The plunge in crude oil prices that started in mid-2014 had a major and lasting impact on the 44 exploration and production companies (E&Ps) we’ve been tracking, triggering a $188 billion swing in net results — from $57 billion in pre-tax operating profits in 2014 to $131 billion in losses in 2015. Defying predictions of widespread bankruptcies, the industry undertook a dramatic strategic and operational transformation that enabled it to emerge from the abyss and return to profitability — albeit just barely — in 2017. Key factors in the industry’s impressive turnaround include the high-grading of portfolios, intense capital discipline and a laser-like focus on operational efficiencies. Today, we dive into the 2017 financial reporting of these companies to identify how these changes have affected income statements and set up the industry for future profitability growth.

In our recent Wind of Change blog series, we detailed the overall 2018 cash flow and spending plans of the 40-plus E&Ps we track. As we said then, instead of investing all their cash flow into oil and gas producing assets, the E&Ps in our study group are curbing capital spending growth and instead dedicating most of their incremental cash flow to (1) reducing their $184 billion in debt outstanding at the end of 2017 and (2) rewarding shareholders. We pegged their incremental capital spending in 2018 at $2.3 billion, leaving over $22 billion in incremental free cash flow. As you’d expect, the 17 Oil-Weighted companies we follow have been the main beneficiaries of $60+/bbl oil prices, raking in 55% of the total increase in cash flow. However, these producers as a group were boosting capital investment by only $2.1 billion, less than one-sixth of their additional cash flow, leaving $11.5 billion in free cash flow to strengthen their balance sheets and boost their equity valuations. For Diversified E&Ps (with a balanced mix of crude and gas assets), a massive portfolio realignment that included $36 billion in asset sales resulted in 4% and 5% production contractions in 2015 and 2016, respectively, which limited cash flow regeneration. Although higher oil prices are expected to generate $7.3 billion in increased 2018 cash flow for Diversified producers in 2018, they are budgeting only a 5% increase in capital spending and allocating the vast majority of their $6.1 billion in free cash flow to share buybacks and dividend increases. Gas-Weighted producers engineered the strongest return to profitability of the three groups and were still continuing to grow production despite lackluster gas prices. Today, we drill down into the factors driving present and future profitability.

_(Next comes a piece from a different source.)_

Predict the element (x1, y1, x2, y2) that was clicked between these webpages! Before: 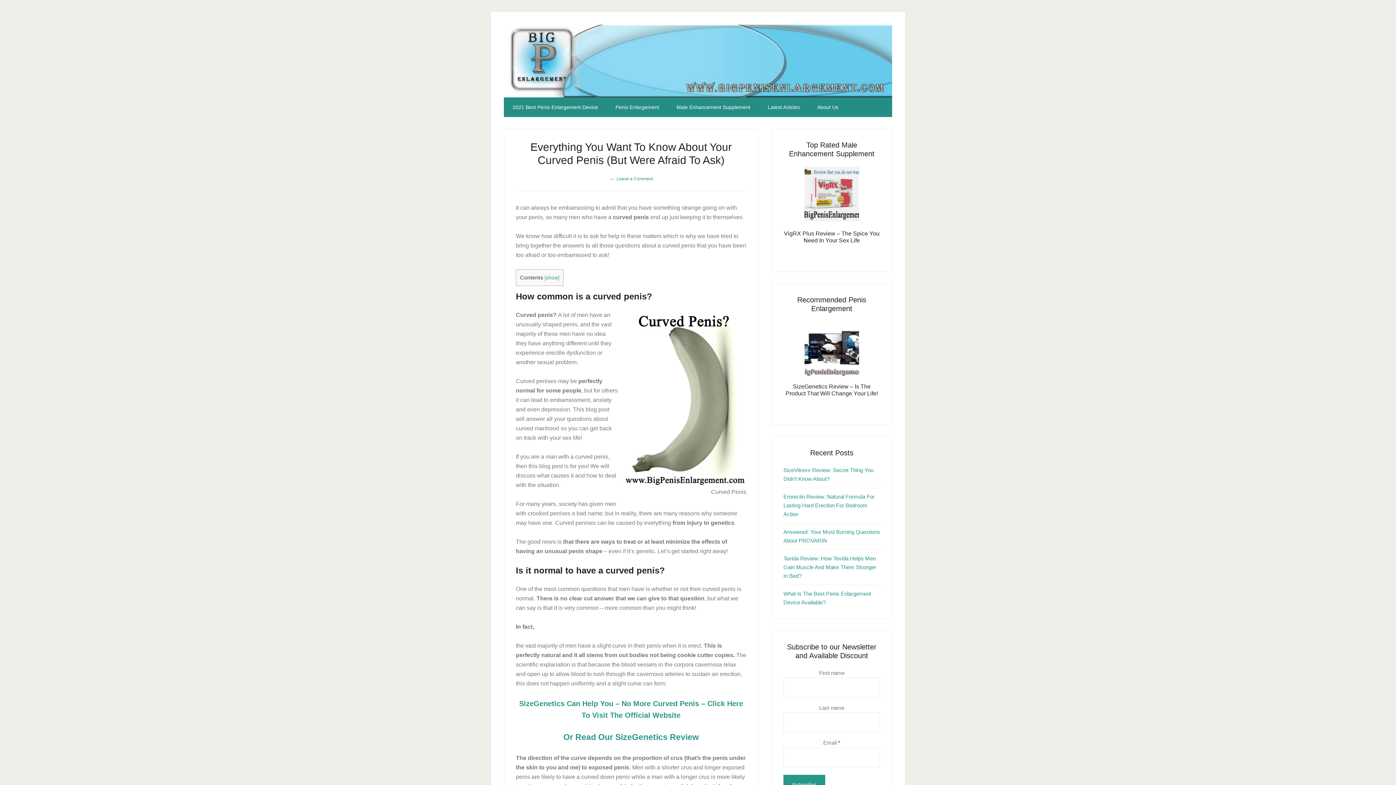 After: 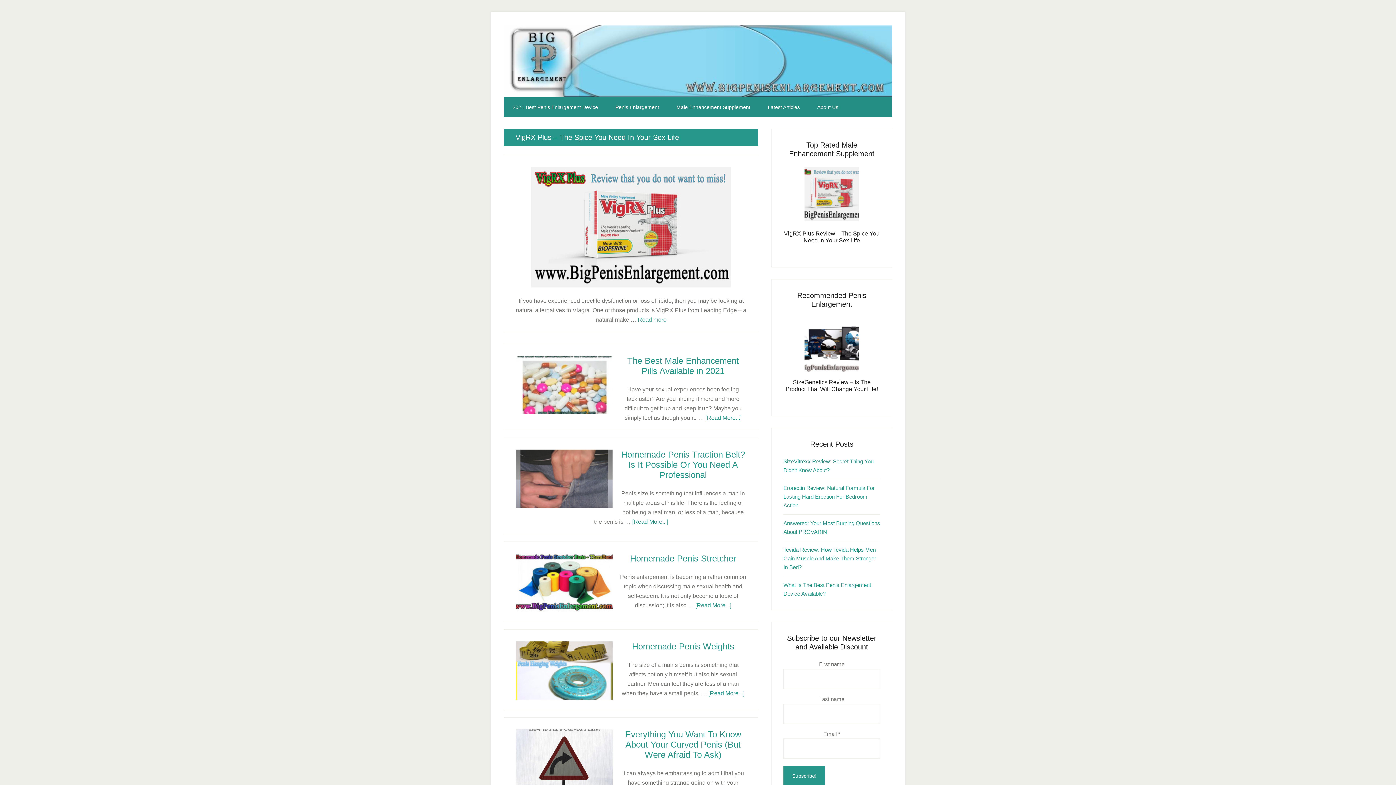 Action: label: Male Enhancement Supplements, Devices, Reviews. Top Rated Products bbox: (504, 24, 892, 97)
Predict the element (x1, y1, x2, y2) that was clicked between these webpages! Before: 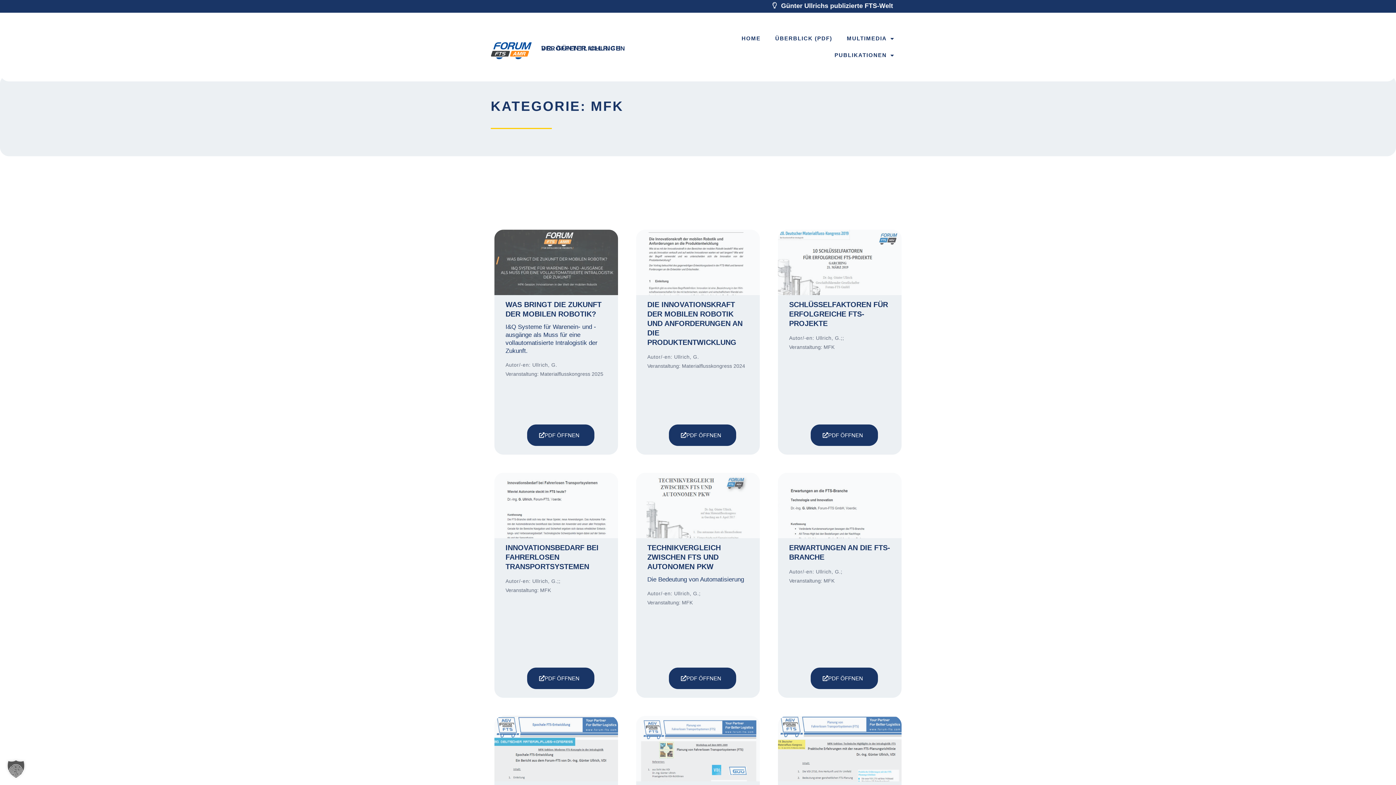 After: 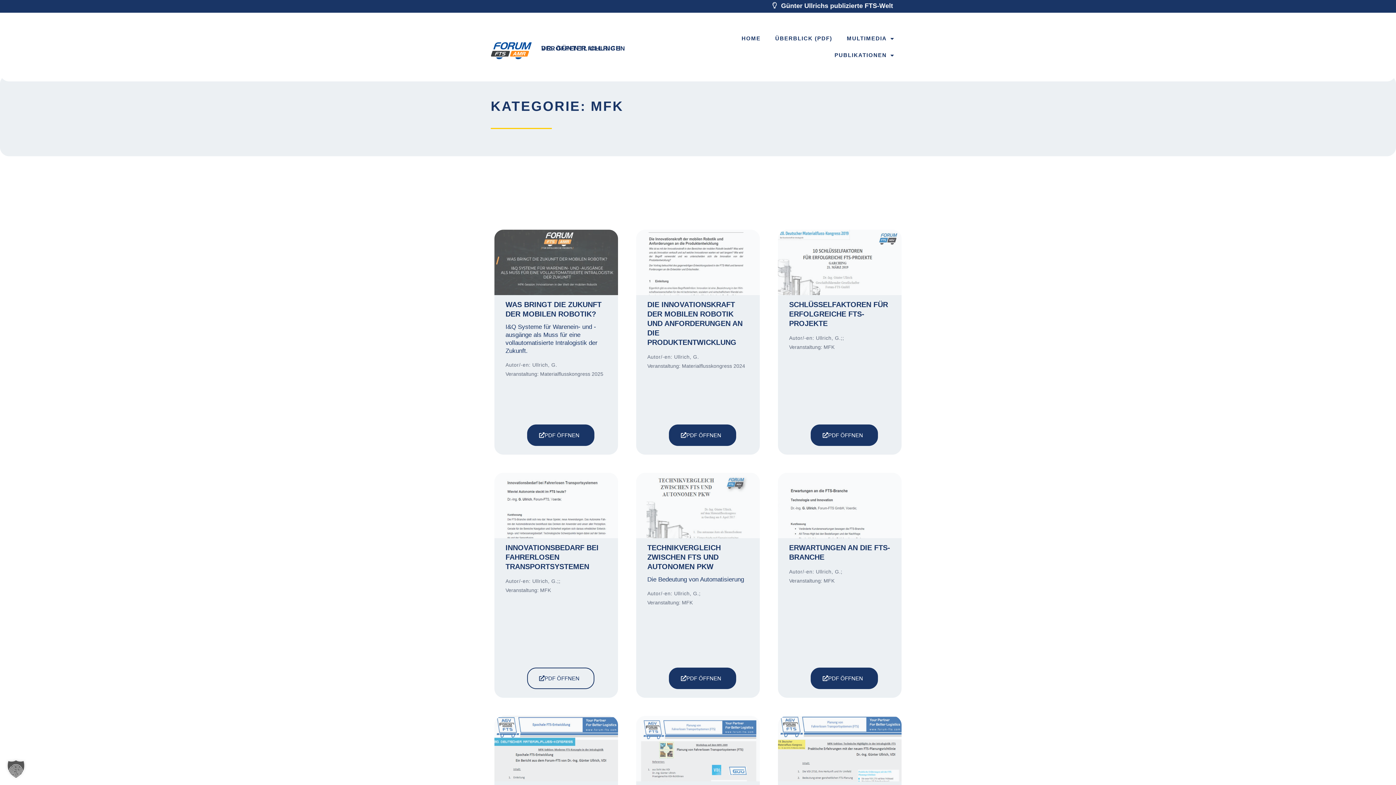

Oil prices danced around the $100/bbl level for the first eight months of 2014 before plunging to about $50/bbl by the end of that fateful year. Still, the 44 U.S. E&Ps we track reported a healthy $57 billion in pre-tax operating profit in 2014, or $14.29 per barrel of oil equivalent (boe). The bottom fell out in 2015, though, when oil prices continued to tumble, finishing the year at the mid-$30/bbl level. Our universe of Oil-Weighted, Diversified and Gas-Weighted companies reported a $131 billion pre-tax operating loss in 2015, driven largely by $122 billion in price-related oil and gas asset write-downs and realized prices that were almost half what they were in 2014. That was followed by $31 billion in additional losses in 2016 as realized prices fell another 20% to $21.85/boe. In 2017, those same E&Ps climbed out of the hole, reporting $1.6 billion in total pre-tax operating profits. Thirty-seven companies vaulted into the black in 2017, compared with just four reporting pre-tax operating profits in 2016. Our 44 E&Ps generated more than $81 billion in pre-tax operating cash flow in 2017, a 66% increase from the $49 billion they posted in 2016. Oil prices have risen significantly to well over $60/bbl so far in 2018, but E&Ps have not let down their guard — their operational and cost discipline continues. We estimate that cash flows for these companies will increase another $30 billion, or 37%, in 2018, to $111 billion.